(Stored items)
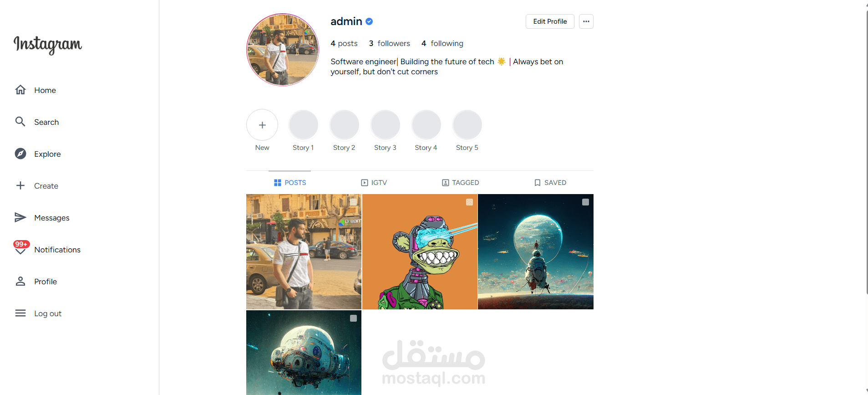Click the Search magnifier icon
The width and height of the screenshot is (868, 395).
point(20,122)
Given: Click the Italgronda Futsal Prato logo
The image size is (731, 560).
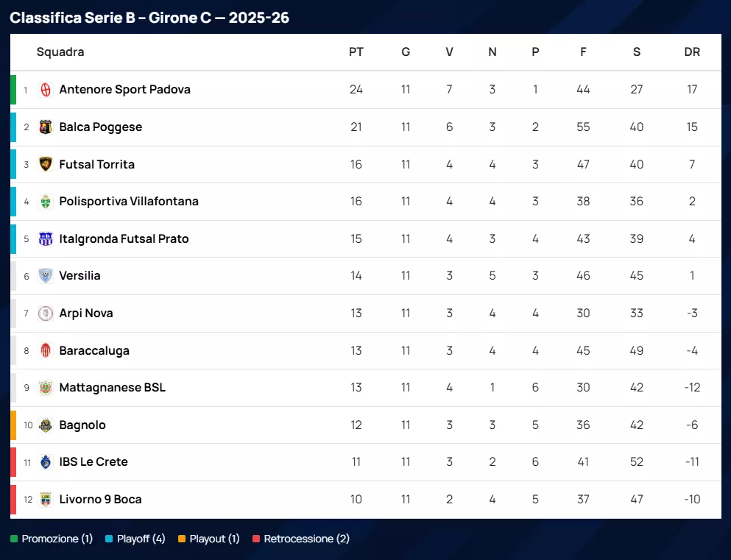Looking at the screenshot, I should 46,239.
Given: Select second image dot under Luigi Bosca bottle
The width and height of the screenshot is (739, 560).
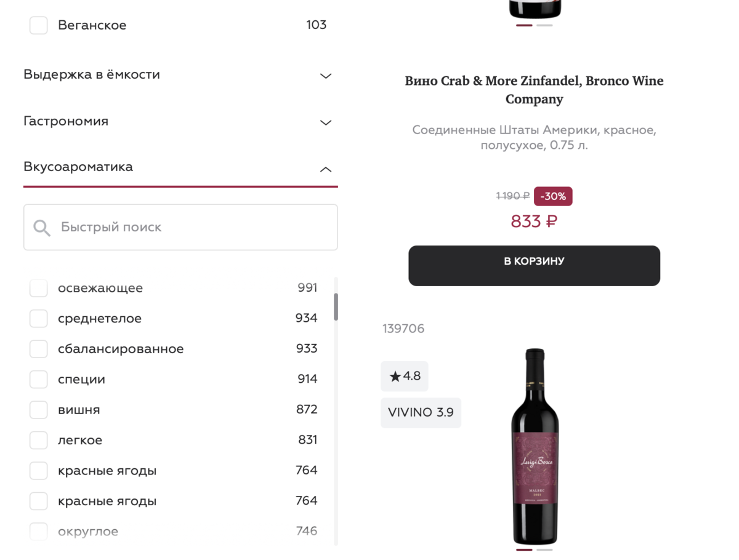Looking at the screenshot, I should pyautogui.click(x=544, y=550).
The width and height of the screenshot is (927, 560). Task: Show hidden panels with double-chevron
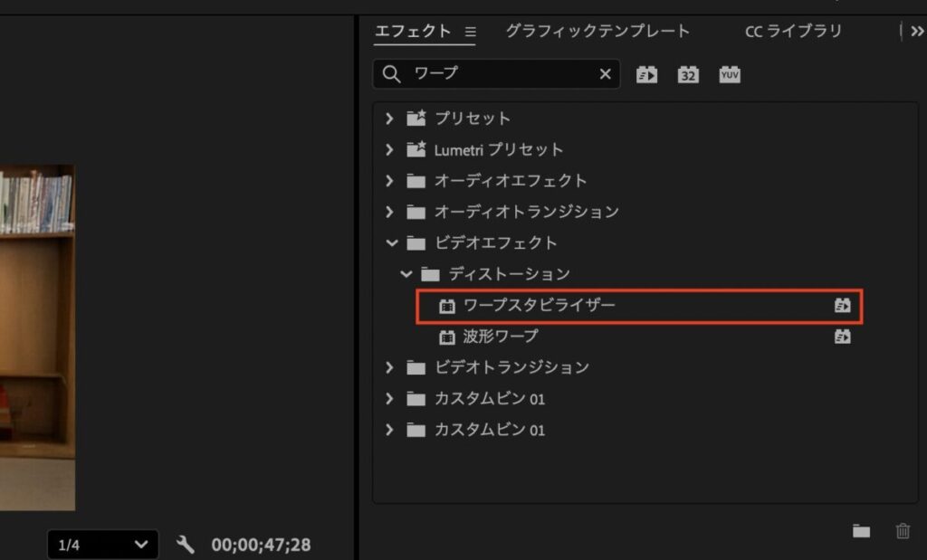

- [EXERCISE OBJECTIVE]: Wherever the string "Given" appears in the entries above, list that line.

- [RESULT OF THE EXERCISE]:
Given: Click the Italgronda Futsal Prato logo
Given: Select second image dot under Luigi Bosca bottle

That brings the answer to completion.